Tomorrow will be June’s Patch Tuesday for Microsoft. Seven security bulletins were posted to address a number of remote code execution critical vulnerabilities and important elevation of privilege vulnerabilities. Even with Patch Tuesday coming tomorrow, Microsoft has already been busy this month releasing two updates to harden Windows Updates and WSUS in response to the Flame malware.
You can find out more about the Updates coming tomorrow that address vulnerabilities in Windows, Internet Explorer, the .NET framework, Office, and other Microsoft applications from this month’s Security Bulletin.
Meanwhile, Microsoft technologies were manipulated to spread the Flame malware. As a result, Microsoft has been busy patching the affected services to correct their flaws.
From the WSUS Product Team Blog, Microsoft has updated Windows Updates for all clients and WSUS 3.0 SP2 for WSUS servers.
Clients should automatically receive update 2718704 for their Windows Updates services unless they have updates set to manual checking. If that is the case, Windows Updates can be manually checked to get the necessary updates.
Please follow the following steps to ensure a smooth deployment:
- Apply Security Advisory Update 2718704, issued on June 3, which moved unauthorized digital certificates derived from a Microsoft Certificate Authority to the Untrusted Store.
- Apply the WSUS update, issued on June 08, see KB 2720211.

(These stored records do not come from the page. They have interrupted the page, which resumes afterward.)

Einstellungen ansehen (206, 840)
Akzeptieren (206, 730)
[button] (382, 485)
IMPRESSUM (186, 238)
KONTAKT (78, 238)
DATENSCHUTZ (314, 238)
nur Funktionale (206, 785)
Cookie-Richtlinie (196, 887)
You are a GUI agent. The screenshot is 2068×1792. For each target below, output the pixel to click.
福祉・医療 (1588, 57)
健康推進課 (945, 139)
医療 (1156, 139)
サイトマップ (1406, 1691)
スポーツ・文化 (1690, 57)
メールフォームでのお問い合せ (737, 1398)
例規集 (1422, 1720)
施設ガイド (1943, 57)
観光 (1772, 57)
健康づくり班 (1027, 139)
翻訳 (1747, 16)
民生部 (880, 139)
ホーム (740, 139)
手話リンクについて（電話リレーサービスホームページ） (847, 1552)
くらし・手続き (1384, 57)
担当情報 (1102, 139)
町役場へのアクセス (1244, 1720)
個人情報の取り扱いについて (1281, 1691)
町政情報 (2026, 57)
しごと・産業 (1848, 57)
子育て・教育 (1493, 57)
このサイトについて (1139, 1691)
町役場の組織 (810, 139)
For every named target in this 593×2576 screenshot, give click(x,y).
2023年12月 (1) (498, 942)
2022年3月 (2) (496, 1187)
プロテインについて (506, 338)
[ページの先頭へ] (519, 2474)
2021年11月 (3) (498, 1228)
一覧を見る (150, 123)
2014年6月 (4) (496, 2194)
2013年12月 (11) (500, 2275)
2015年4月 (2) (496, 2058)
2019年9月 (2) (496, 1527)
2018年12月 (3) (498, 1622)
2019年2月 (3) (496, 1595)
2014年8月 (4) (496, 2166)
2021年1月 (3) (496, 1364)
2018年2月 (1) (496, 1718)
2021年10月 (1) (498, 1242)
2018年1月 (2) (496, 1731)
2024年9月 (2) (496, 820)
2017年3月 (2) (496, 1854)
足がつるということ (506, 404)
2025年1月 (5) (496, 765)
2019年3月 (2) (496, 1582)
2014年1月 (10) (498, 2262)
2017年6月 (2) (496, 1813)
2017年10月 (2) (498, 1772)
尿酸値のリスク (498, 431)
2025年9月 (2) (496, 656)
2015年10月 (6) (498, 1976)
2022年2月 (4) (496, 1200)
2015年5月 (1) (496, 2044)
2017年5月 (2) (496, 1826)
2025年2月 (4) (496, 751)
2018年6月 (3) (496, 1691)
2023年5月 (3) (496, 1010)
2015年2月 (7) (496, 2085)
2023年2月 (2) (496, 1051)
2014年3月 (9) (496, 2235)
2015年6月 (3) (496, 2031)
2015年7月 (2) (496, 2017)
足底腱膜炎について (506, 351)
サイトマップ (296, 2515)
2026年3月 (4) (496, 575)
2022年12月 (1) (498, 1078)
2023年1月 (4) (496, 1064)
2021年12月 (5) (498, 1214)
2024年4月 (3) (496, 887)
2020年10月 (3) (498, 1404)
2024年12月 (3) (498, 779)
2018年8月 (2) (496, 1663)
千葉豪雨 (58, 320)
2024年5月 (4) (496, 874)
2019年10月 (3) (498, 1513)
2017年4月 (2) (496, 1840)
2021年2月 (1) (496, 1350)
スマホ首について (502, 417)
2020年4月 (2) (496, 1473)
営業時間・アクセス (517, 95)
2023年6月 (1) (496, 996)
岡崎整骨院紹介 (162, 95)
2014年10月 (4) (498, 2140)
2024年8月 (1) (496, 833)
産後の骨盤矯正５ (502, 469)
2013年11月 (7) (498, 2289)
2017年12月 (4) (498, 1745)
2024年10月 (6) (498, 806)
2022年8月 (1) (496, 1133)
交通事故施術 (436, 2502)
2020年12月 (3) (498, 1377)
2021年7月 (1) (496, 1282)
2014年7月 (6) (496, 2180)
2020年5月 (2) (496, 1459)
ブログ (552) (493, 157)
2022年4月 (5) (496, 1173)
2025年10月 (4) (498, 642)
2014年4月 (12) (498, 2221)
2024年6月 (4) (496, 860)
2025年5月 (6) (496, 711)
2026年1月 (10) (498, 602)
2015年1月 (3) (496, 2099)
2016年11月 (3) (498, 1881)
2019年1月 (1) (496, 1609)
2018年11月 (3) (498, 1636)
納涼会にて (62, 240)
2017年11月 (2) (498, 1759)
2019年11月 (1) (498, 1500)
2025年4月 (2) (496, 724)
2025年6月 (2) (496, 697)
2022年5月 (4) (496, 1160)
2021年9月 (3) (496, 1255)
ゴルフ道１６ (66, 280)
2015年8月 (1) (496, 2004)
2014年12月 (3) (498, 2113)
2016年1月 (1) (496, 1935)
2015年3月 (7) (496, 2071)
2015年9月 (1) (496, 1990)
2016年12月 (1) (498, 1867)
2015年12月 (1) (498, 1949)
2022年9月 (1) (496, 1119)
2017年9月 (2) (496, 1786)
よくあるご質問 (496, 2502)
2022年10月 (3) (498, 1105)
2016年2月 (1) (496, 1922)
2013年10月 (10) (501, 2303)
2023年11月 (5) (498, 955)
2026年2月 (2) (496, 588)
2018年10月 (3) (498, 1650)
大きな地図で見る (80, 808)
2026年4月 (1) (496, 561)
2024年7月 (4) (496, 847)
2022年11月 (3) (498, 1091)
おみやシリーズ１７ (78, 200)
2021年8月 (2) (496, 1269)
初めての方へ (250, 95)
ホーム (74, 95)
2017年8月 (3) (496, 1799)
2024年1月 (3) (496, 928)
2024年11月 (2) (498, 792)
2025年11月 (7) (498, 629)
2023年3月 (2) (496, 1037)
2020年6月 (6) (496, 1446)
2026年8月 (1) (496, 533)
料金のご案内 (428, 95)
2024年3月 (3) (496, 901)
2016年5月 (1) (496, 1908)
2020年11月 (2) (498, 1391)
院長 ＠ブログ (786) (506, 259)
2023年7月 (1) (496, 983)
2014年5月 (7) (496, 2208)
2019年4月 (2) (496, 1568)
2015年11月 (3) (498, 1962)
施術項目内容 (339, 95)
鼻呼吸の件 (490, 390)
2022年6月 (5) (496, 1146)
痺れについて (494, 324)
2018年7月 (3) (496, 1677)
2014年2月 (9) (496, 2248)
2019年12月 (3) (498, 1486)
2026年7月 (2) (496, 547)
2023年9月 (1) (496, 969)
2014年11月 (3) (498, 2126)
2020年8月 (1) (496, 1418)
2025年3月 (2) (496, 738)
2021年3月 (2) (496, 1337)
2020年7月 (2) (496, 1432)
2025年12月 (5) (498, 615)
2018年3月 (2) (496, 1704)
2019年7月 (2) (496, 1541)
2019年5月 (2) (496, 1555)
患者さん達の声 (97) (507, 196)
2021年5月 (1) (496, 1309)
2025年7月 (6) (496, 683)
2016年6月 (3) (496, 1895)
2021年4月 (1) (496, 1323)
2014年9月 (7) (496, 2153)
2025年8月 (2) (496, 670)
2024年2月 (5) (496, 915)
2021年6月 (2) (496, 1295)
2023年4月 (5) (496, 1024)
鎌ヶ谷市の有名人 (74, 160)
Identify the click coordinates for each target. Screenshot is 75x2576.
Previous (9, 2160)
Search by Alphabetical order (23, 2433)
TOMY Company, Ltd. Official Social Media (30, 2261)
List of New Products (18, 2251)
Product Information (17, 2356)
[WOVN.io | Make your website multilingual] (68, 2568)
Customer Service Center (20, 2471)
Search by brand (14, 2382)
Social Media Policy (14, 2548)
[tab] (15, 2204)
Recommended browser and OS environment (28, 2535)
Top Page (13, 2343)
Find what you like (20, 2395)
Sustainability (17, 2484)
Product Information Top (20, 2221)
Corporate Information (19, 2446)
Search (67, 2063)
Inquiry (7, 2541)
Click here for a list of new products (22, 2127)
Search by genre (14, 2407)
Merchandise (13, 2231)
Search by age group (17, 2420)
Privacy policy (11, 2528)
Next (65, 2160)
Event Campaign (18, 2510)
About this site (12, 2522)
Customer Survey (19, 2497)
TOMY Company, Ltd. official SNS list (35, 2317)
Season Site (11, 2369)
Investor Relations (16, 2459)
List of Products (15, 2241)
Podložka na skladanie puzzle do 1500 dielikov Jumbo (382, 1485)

The Microsoft Security Response Center blog has more details on how the attack worked and took advantage of the services. The important information is to get Update 2718704 installed on all clients and update WSUS if you use it in your environment. The updates prevent a similar man-in-the-middle attack from working with the same method and being able to observe the traffic that passes through it.
One known issue with the WSUS 3.0 SP2 update comes into play if your environment uses an https or SSL content inspection. Windows Update traffic will need to have a rule created that tunnels the traffic without inspection. More details are available in KB 2720211. With these updates applied, Microsoft will be using hashes with all future Windows Updates so attackers will be unable to use Windows Update as a distribution vehicle in the future.